The author makes it very clear that a participatory economy will be difficult and challenging in the early years. He is not presenting a "Utopian" vision. Rather, he is presenting a realistic, democratic economy and way of living that will result in a society based on freedom, democracy, equality and cooperation ... in contrast to the exploitative, coercive, controlling, and undemocratic nature of capitalism.
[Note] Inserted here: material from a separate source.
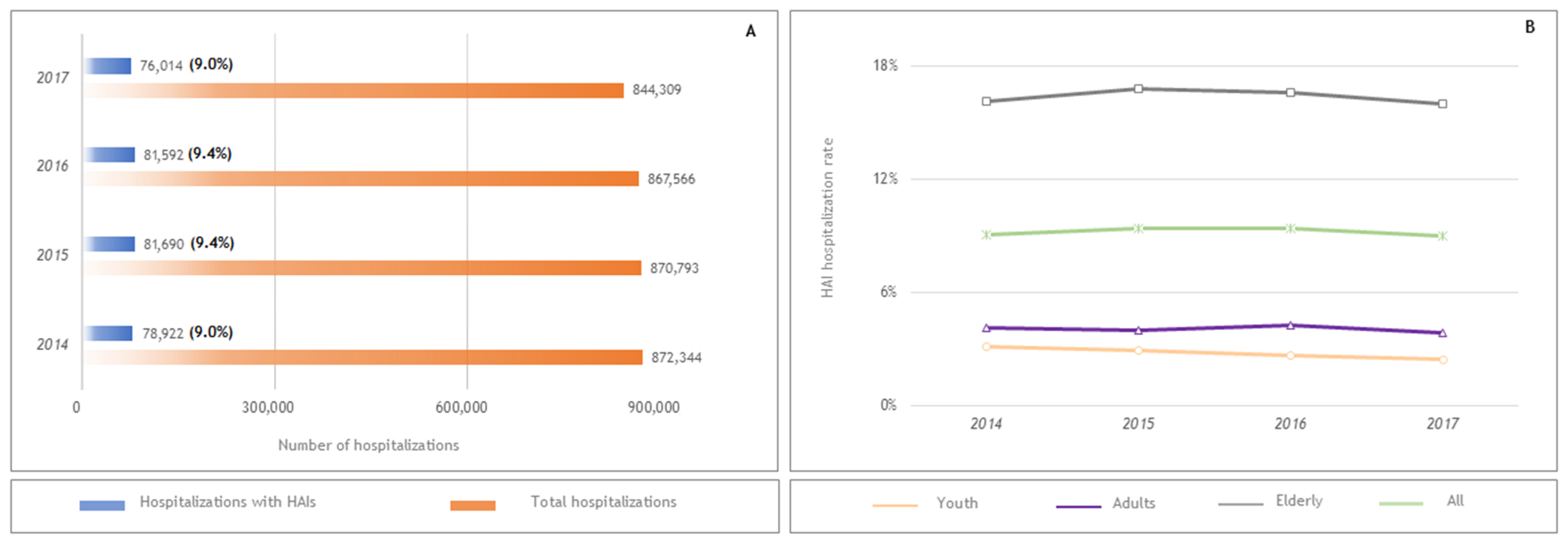The width and height of the screenshot is (1568, 545).
Task: Click the Elderly legend label text
Action: [x=1299, y=501]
One big reason why this taboo still holds sway has been the longstanding absence of an alternative to markets, and the necessity for the forging of a viable AND humane alternative. "You can't fight something with nothing" writes Robin Hahnel in his most recent book "Of The People, By The People: The Case for a Participatory Economy." For more than 20 years, Robin Hahnel has advocated in various fora and many books the anti-corporate, anti-market, anti-command-planning (i.e., anti-communist) model of economics known as "parecon" (participatory economics). This book represents the latest effort to get the ideas behind the model to as wide an audience as possible -- what the model is, why it's needed, how it would works, why he think it can work in a viable and human manner in real life, and how the model can be implemented. The book has a lot going for it: Like all of Hahnel's books, it is very clearly written and persuasively argued. Plus, it is much shorter than Hahnel's previous works (it's only about 150 pages long) and full of many more pithy and quotable remarks sprinkled throughout the book which made it engaging to read. Many activists, or even folks who stumble upon the book in a book store or online, who might be intrigued by the cover but otherwise be turned away because of a book advocating participatory economics might be deemed too long or too technical can now find themselves spending -- dare I say it -- an enjoyable evening or two reading "Of the People, By The People".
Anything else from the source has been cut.